# Extrait à lire

Son patron avait dit ça de lui : « Joël a le goût de l’effort ». Non seulement il le démontrera dans sa vie professionnelle, mais aussi sur son vélo. Le dépassement de soi est moteur pour cet homme toujours très actif auprès de ses enfants ou dans son jardin de 600 mètres carrés. L’ennui, il ne connaît pas.
Il est né à Ardelay et réside depuis son mariage avec Marie-Danielle à Mesnard la Barotière. La ferme familiale de la Barillière est trop petite pour envisager un avenir professionnel. « Mon père est décédé j’avais 8 ans ». Le cocon familial joue son rôle protecteur. « Avec ma mère, ma grand-mère et une tante, j’avais quatre frères et sœurs. J’ai le sentiment que mon père m’a plus manqué par la suite que dans ma jeunesse ». Un jour, il donne le coup de main à un artisan venu monter une charpente bois à la ferme. Il y prend goût et se retrouve quelques mois plus tard chez Briand aux Herbiers. Il gravit les échelons, devient surveillant de travaux, assure les suivis de chantier sur quasi toute la France.
Les déplacements se multiplient. « Je me souviens d’un rendez-vous de chantier à Lille, 1400 kms, levé à 3 heures pour rentrer le soir-même. En rentrant j’ai frôlé l’accident à Nuaillé. Je crois que ça a été le déclic pour faire autre chose ». Le jeune papa n’est pas présent chez lui. « Je démissionne en mai 85 ; mes collègues sont déçus ; le patron a compris ». Joël garde de bonnes relations avec son entreprise. « C’est là où j’ai tout appris. Je me souviens être allé au Gabon pour 3 mois en 1980, laissant ma femme et ma fille à la maison. C’était dur pour moi et pour elles ».

# Consigne donnée 1
D'après l'extrait à lire, dans quelle entreprise Joël se retrouve-t-il quelques mois après avoir aidé un artisan à monter une charpente bois à la ferme ?
# Consigne donnée 2
En vous appuyant sur l'extrait à lire, expliquez en une à trois phrases quel événement a amené Joël à vouloir faire autre chose.
# Consigne donnée 3
Transcrivez fidèlement le passage de l'extrait à lire situé entre « Il est né à » et « toute la France. », ces mots inclus.
Le matériel placé après ce texte n'a aucun rôle dans ce travail.

# Données fournies
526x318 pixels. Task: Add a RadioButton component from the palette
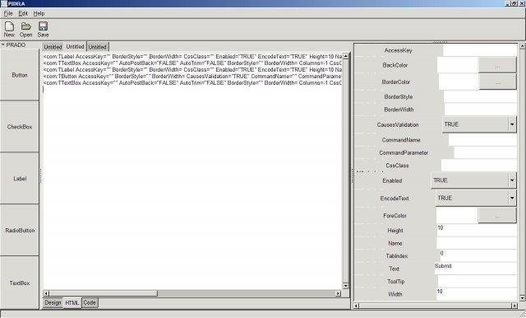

# Réponse finale 1
Il se retrouve chez Briand, aux Herbiers.

# Réponse finale 2
Il était parti à un rendez-vous de chantier à Lille, à 1400 km, en se levant à 3 heures pour rentrer le soir même. Sur le retour, il a frôlé l'accident à Nuaillé. Il pense que cet épisode a été le déclic.

# Réponse finale 3
Il est né à Ardelay et réside depuis son mariage avec Marie-Danielle à Mesnard la Barotière. La ferme familiale de la Barillière est trop petite pour envisager un avenir professionnel. « Mon père est décédé j’avais 8 ans ». Le cocon familial joue son rôle protecteur. « Avec ma mère, ma grand-mère et une tante, j’avais quatre frères et sœurs. J’ai le sentiment que mon père m’a plus manqué par la suite que dans ma jeunesse ». Un jour, il donne le coup de main à un artisan venu monter une charpente bois à la ferme. Il y prend goût et se retrouve quelques mois plus tard chez Briand aux Herbiers. Il gravit les échelons, devient surveillant de travaux, assure les suivis de chantier sur quasi toute la France.